MEngM Required Course Descriptions
During the fall term, students take four courses—a total of 48 units. The following are required unless similar prior classes can be demonstrated:
2.810 Manufacturing Processes and Systems
Introduction to manufacturing systems and manufacturing processes including assembly, machining, injection molding, casting, thermoforming, and more. Emphasis on the relationship between physics and randomness to quality, rate, cost, and flexibility. Attention to the relationship between the process and the system, and the process and part design. Project (in small groups) requires fabrication (and some design) of a product using several different processes (as listed above).
2.854 Introduction to Manufacturing Systems
Provides ways to analyze manufacturing systems in terms of material flow and storage, information flow, capacities, and times and durations of events. Fundamental topics include probability, inventory and queuing models, forecasting, optimization, process analysis, and linear and dynamic systems. Factory planning and scheduling topics include flow planning, bottleneck characterization, buffer and batch-size tactics, seasonal planning, and dynamic behavior of production systems.
2.961 Management for Engineers
Provides an overview of management issues for graduate engineers. Topics approached in terms of career options as engineering practitioner, manager, and entrepreneur. Specific topics include semantics, finance, starting a company, and people management. Through selected readings from texts and cases, focus is on the development of individual skills and management tools. Requires student participation and discussion, term paper.
2.875 Mechanical Assemblies: Their Design, Manufacture, and Role in Product Development
Introduces mechanical and economic models of assemblies and assembly automation on two levels. Assembly in the small comprises basic engineering models of rigid and compliant part mating and explains the operation of the Remote Center Compliance. Assembly in the large takes a system view of assembly, including the notion of product architecture, feature-based design and computer models of assemblies, analysis of mechanical constraint, assembly sequence analysis, tolerances, system-level design for assembly and JIT methods, and economics of assembly automation. Case studies and current research included. Class exercises and homework include analyses of real assemblies, the mechanics of part mating, and a semester long project.
January Term (IAP)
In January, MST students begin their Group Projects in Industry. They also participate in other activities during this Independent Study Time.
During the spring term students take three courses and a seminar (a total of 39 units), and work on their Group Projects.
2.830J* Control of Manufacturing Processes
Statistical modeling and control in manufacturing processes. Use of experimental design and response surface modeling to understand manufacturing process physics. Defect and parametric yield modeling and optimization. Forms of process control, including statistical process control, run by run and adaptive control, and real-time feedback control.

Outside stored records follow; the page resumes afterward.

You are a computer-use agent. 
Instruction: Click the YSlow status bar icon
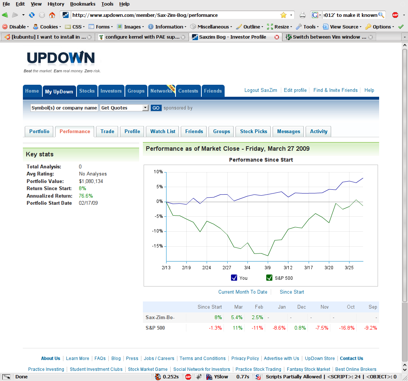pos(209,377)
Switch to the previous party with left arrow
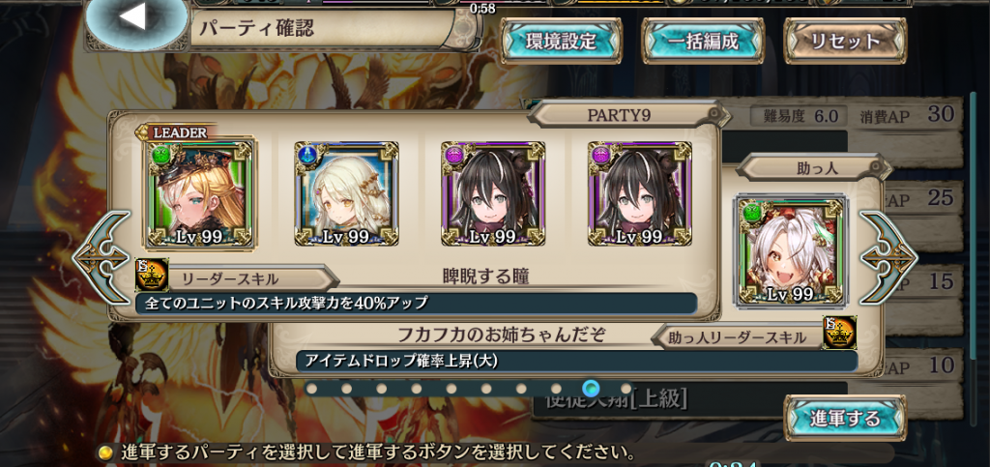The width and height of the screenshot is (990, 467). 101,257
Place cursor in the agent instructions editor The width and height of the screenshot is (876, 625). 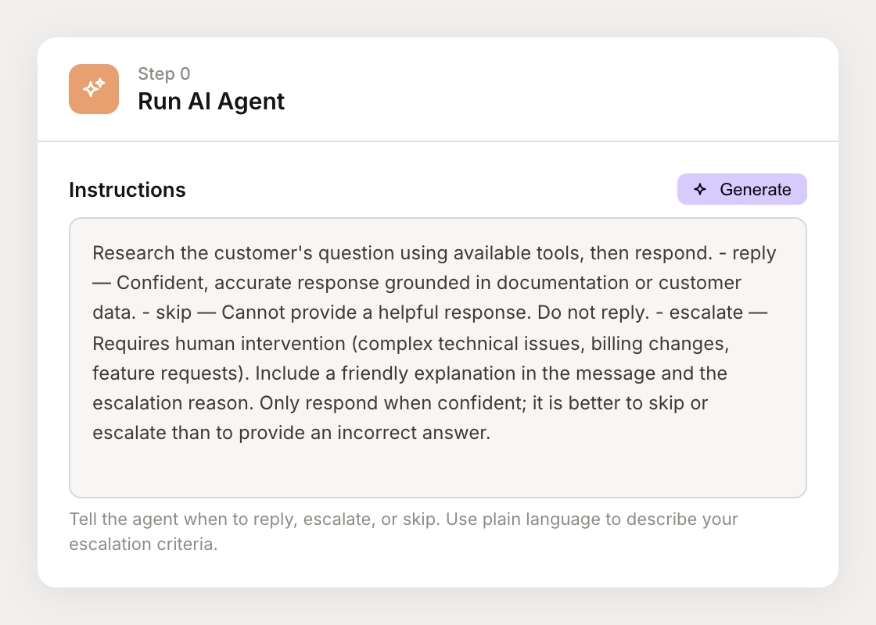tap(438, 359)
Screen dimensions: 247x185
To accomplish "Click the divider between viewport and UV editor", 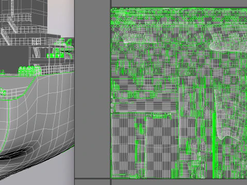I will 75,93.
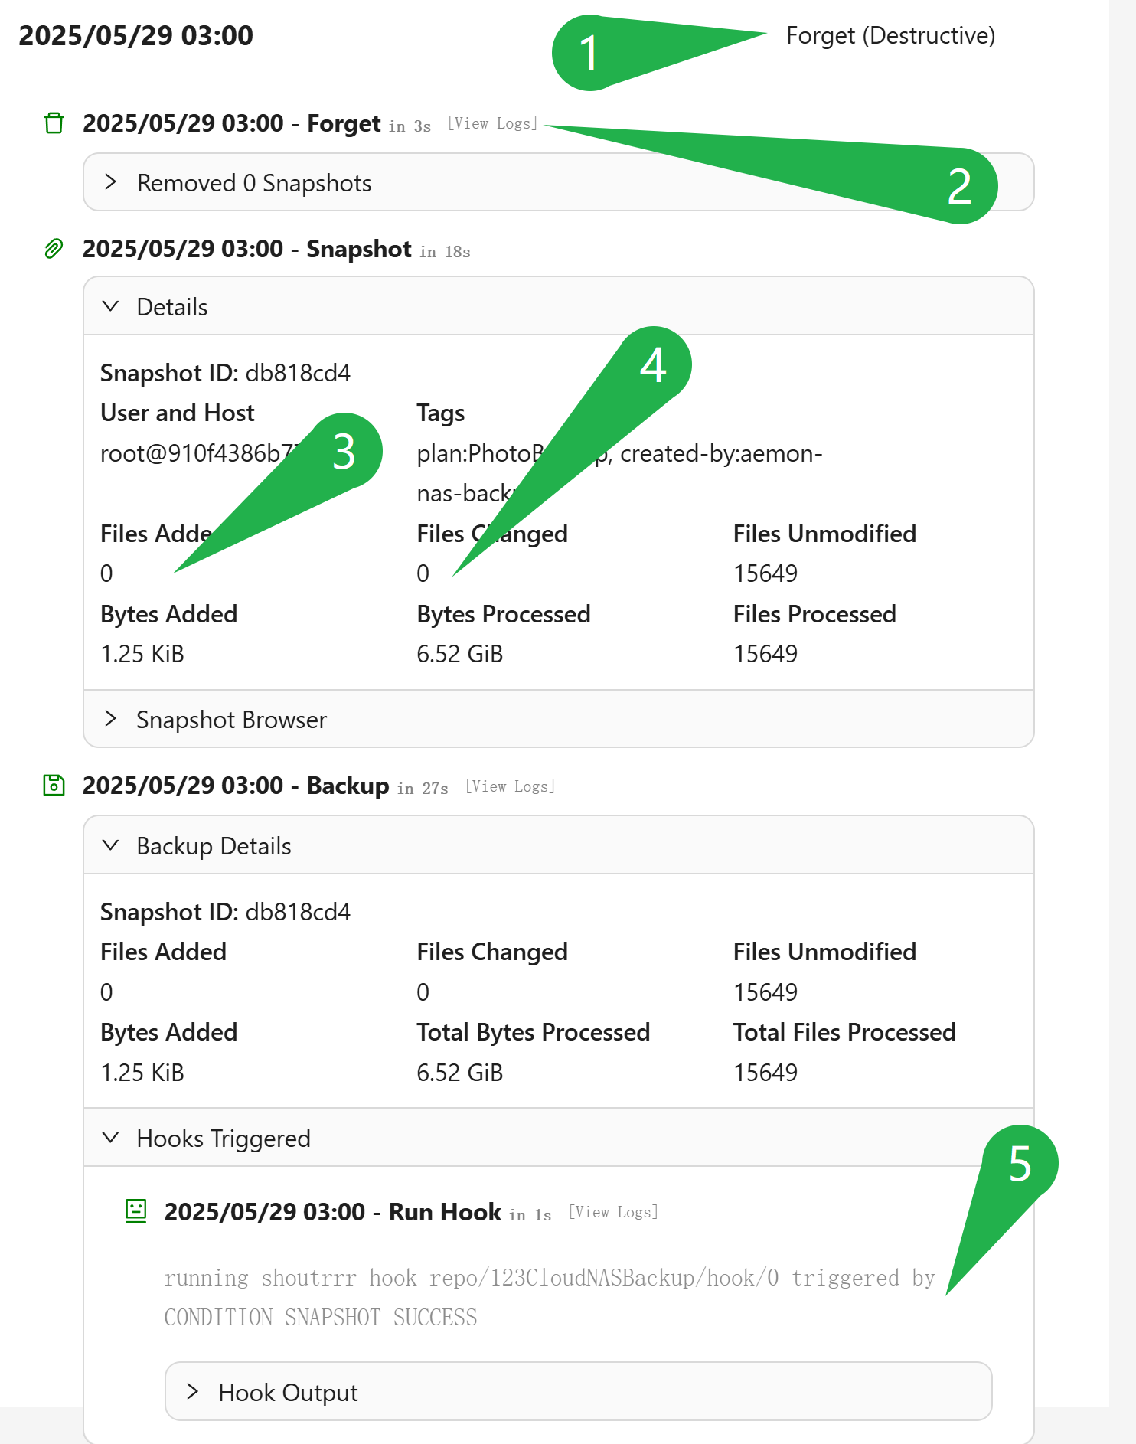Collapse the snapshot Details section
Image resolution: width=1136 pixels, height=1444 pixels.
point(559,306)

Application contexts include semiconductor manufacturing, conventional metal and polymer processing, and emerging micro-nano manufacturing processes.
ESD 267/268J Manufacturing System and Supply Chain Design
Focuses on decision making for system design, as it arises in manufacturing systems and supply chains. Students exposed to frameworks and models for structuring the key issues and trade-offs. Presents and discusses new opportunities, issues and concepts introduced by the internet and e-commerce. Introduces various models, methods and software tools for logistics network design, capacity planning and flexibility, make-buy, and integration with product development. Industry applications and cases illustrate concepts and challenges.
2.739J Product Design and Development
Covers modern tools and methods for product design and development. The cornerstone is a project in which teams of management, engineering, and industrial design students conceive, design, and prototype a physical product. Class sessions employ cases and hands-on exercises to reinforce the key ideas. Topics include: product planning, identifying customer needs, concept generation, product architecture, industrial design, concept design, and design-for-manufacturing.
2.888 Professional Seminar in Global Manufacturing and Entrepreneurship
Students also begin their thesis project in the spring. This thesis project continues through the summer term, when students participate in industry-based group projects. This full-time project gives students a chance to apply their understanding of manufacturing fundamentals to real problems and make real-world improvements in process, material flow and logistics.
The key activity of the summer is the Group Project. The full time work at the companies ends in the middle of August. The MIT Project Thesis is completed in late August.